## SELECTED PASSAGE:

'''

To be great you have to be good. India, US show strength – and the limits – of soft power

RASHMEE ROSHAN LALL July 11, 2017

Make no mistake, American and Indian diplomats are conscious of the limits of soft power. Just the other day, a mixed group was discussing the likely fallout of a country devaluing its own currency.

India indeed.

And the United States of America.

Both India, country of my birth, and the US, my adoptive country, illustrate the strength and the limits of soft power. As the country that produced the Mahatma, India rejoices in a worldwide image as a peaceful, non-violent and deeply spiritual force for good. The US, 241 years after it threw off the yoke of imperialism, is seen as a free, intensely individualistic and egalitarian society.

The immense strength of India’s soft power is obvious when an opposition march in Turkey invokes Mahatma Gandhi and thereby acquires immense moral authority.

So much so that the government of President Recep Tayyip Erdogan did not bar its progress from Ankara to Istanbul, 250 miles away. Along the way, the opposition march picked up tens of thousands of people, ending in a more-than-a-million person rally on July 9.

'''

## WHAT TO WORK ON:
• A. Translate this sentence from the soft power article into Spanish: "The immense strength of India’s soft power is obvious when an opposition march in Turkey invokes Mahatma Gandhi and thereby acquires immense moral authority."
• B. Extend the soft power article by picking up right after its final sentence.

[Data items]
'''

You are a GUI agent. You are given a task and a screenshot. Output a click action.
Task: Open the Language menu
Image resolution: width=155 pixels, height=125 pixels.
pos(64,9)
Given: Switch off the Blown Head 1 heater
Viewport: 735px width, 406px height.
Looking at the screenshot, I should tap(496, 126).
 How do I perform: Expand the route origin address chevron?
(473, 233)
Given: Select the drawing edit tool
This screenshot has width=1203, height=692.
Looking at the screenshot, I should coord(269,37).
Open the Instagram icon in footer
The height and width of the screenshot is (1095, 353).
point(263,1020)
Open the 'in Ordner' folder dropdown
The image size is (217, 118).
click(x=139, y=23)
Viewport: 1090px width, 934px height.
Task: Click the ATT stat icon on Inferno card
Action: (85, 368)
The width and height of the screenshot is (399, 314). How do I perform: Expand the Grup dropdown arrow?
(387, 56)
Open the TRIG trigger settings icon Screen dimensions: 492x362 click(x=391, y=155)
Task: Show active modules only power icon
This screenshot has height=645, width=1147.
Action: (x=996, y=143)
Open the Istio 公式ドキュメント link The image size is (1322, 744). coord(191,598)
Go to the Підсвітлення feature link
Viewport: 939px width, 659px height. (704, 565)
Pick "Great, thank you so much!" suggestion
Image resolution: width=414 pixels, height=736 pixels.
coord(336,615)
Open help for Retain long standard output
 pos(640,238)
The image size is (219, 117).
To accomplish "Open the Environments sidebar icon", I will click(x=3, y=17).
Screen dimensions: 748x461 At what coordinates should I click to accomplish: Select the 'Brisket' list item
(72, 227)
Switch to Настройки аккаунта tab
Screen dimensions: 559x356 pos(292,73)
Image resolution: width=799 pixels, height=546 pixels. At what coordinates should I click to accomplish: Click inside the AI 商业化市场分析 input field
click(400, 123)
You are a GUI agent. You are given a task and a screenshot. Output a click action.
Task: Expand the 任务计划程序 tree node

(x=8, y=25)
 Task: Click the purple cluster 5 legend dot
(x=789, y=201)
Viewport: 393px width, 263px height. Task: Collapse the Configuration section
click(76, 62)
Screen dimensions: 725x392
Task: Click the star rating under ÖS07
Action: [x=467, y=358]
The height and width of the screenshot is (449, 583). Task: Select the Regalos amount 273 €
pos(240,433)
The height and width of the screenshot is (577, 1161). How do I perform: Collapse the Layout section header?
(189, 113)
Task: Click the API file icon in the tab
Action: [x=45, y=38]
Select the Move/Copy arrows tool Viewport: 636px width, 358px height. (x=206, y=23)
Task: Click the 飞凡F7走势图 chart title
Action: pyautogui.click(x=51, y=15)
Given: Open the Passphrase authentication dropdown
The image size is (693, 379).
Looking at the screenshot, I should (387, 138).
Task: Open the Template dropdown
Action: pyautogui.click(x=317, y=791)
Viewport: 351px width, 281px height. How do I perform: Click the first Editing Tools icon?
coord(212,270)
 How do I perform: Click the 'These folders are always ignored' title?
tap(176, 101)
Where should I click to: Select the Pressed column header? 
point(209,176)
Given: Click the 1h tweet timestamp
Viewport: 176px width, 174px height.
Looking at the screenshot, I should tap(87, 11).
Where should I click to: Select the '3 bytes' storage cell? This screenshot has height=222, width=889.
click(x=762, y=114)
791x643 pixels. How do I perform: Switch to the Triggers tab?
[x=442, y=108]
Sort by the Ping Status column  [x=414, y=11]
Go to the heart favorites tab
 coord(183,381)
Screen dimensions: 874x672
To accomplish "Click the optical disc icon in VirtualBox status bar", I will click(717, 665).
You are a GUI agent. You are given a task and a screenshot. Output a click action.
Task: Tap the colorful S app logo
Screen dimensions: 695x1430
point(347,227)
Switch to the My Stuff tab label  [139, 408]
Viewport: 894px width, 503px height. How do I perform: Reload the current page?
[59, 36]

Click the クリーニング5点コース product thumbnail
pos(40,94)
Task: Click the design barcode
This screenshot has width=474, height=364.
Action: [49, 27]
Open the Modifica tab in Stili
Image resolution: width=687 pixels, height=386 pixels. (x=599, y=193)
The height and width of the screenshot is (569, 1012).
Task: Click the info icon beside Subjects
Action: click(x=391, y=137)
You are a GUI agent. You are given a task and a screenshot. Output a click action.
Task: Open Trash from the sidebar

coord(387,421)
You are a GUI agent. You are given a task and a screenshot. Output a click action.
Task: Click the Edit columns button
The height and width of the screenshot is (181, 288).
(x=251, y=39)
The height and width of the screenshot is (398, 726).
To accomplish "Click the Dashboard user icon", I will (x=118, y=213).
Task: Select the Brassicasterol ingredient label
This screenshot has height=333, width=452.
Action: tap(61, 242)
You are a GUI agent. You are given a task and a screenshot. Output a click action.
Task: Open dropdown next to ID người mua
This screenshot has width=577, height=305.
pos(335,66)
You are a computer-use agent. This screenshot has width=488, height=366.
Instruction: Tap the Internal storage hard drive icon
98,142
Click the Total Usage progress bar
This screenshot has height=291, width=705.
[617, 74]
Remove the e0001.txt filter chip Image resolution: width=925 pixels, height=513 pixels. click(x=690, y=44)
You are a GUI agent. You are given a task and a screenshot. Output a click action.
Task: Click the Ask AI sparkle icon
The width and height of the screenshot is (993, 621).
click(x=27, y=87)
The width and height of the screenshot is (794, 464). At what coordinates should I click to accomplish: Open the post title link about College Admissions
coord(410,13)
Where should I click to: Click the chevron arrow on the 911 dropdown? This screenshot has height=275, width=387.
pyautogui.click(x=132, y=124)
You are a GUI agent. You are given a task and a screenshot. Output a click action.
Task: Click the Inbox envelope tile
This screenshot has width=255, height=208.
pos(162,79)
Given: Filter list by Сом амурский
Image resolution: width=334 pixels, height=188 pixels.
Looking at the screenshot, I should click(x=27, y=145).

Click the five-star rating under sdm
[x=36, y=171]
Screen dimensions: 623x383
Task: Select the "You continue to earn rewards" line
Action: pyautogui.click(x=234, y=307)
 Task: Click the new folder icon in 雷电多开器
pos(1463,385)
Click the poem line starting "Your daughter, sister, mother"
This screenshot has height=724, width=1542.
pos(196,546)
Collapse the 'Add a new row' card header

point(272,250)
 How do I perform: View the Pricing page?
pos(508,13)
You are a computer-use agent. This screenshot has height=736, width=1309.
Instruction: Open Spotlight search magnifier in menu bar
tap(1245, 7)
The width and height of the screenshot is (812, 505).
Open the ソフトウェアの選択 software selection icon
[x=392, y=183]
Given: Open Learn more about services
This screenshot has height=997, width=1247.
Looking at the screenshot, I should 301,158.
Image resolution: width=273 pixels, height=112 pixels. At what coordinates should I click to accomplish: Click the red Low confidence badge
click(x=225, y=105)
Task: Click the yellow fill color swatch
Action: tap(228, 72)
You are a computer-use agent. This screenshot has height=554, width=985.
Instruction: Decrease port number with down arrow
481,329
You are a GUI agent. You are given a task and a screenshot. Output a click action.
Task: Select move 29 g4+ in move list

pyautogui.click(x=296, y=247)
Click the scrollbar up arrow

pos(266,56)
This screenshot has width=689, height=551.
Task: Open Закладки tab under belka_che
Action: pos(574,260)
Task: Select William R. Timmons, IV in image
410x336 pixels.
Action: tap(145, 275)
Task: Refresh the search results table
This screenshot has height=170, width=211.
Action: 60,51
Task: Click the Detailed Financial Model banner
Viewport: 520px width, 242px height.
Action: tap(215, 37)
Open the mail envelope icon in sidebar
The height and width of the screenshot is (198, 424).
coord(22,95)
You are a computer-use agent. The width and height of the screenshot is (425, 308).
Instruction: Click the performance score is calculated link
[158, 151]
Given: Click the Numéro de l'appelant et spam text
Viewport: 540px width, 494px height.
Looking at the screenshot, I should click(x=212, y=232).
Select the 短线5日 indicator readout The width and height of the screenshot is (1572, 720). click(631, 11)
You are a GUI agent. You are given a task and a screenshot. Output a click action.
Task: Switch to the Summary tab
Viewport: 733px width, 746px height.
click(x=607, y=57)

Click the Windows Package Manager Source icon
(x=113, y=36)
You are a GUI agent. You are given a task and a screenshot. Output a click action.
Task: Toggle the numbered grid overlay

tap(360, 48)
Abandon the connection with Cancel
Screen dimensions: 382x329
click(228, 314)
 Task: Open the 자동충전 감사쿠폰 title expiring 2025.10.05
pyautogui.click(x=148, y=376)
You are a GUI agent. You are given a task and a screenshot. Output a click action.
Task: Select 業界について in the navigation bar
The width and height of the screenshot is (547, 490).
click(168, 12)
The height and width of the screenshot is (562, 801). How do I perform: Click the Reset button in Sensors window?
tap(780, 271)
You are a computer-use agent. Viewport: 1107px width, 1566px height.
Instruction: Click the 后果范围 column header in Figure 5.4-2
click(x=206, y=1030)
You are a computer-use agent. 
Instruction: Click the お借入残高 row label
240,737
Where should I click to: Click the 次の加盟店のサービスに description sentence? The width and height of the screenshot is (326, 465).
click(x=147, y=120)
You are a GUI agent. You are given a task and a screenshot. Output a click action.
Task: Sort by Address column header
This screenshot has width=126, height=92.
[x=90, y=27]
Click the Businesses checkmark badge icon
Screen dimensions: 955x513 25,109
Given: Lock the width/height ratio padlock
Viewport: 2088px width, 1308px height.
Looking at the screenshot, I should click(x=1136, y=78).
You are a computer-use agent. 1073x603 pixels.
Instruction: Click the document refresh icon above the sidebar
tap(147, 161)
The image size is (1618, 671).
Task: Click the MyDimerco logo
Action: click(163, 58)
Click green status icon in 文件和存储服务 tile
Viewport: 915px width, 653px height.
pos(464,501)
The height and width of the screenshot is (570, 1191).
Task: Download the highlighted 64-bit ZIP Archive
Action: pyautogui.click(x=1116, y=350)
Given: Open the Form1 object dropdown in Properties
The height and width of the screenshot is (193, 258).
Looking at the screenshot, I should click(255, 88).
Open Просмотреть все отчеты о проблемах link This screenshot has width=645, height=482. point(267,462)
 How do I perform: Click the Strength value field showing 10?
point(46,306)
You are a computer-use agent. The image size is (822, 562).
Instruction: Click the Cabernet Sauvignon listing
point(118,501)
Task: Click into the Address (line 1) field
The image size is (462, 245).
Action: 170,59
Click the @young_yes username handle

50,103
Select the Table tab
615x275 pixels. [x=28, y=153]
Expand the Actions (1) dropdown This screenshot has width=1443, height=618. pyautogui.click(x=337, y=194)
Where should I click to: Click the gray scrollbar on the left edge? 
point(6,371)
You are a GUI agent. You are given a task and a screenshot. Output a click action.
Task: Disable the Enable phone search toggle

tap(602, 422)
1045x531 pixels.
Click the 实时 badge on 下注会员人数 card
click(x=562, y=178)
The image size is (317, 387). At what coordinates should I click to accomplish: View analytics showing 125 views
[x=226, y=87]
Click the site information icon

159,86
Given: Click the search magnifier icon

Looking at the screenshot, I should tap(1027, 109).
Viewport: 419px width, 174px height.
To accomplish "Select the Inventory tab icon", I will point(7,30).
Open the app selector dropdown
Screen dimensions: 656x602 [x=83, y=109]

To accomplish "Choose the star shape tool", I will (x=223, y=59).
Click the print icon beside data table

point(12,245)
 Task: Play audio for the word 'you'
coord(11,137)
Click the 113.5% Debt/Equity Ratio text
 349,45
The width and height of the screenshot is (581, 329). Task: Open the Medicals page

'''

## ANSWERS:
• A. La inmensa fuerza del poder blando de la India es evidente cuando una marcha opositora en Turquía invoca a Mahatma Gandhi y adquiere así una inmensa autoridad moral.

• B.
As for the US, almost every country and every people would want in some way to see their governments and their systems reflect American values. For these have long been seen as universal values. It doesn’t matter that it was Thomas Jefferson and other American founding fathers who asserted “All men are created equal”. Everyone agrees with those words. Everyone wants to live them. America’s traditional support for the global community – one of shared values – also made it possible for the world to submit to its leadership.

No longer.

Those who have soft power must needs guard it jealously. It is as easy to lose as it is hard to build.

Right now, Narendra Modi’s India doesn’t seem to be the country of Mahatma Gandhi and ahima (non-violence) so much as a land that lynches Muslims and allows a vicious and divisive Hindu nationalist cultural agenda to take hold.

Right now, Donald Trump’s America doesn’t seem like a beacon of liberty and equality that has inspired admiration and imitation for more than two centuries.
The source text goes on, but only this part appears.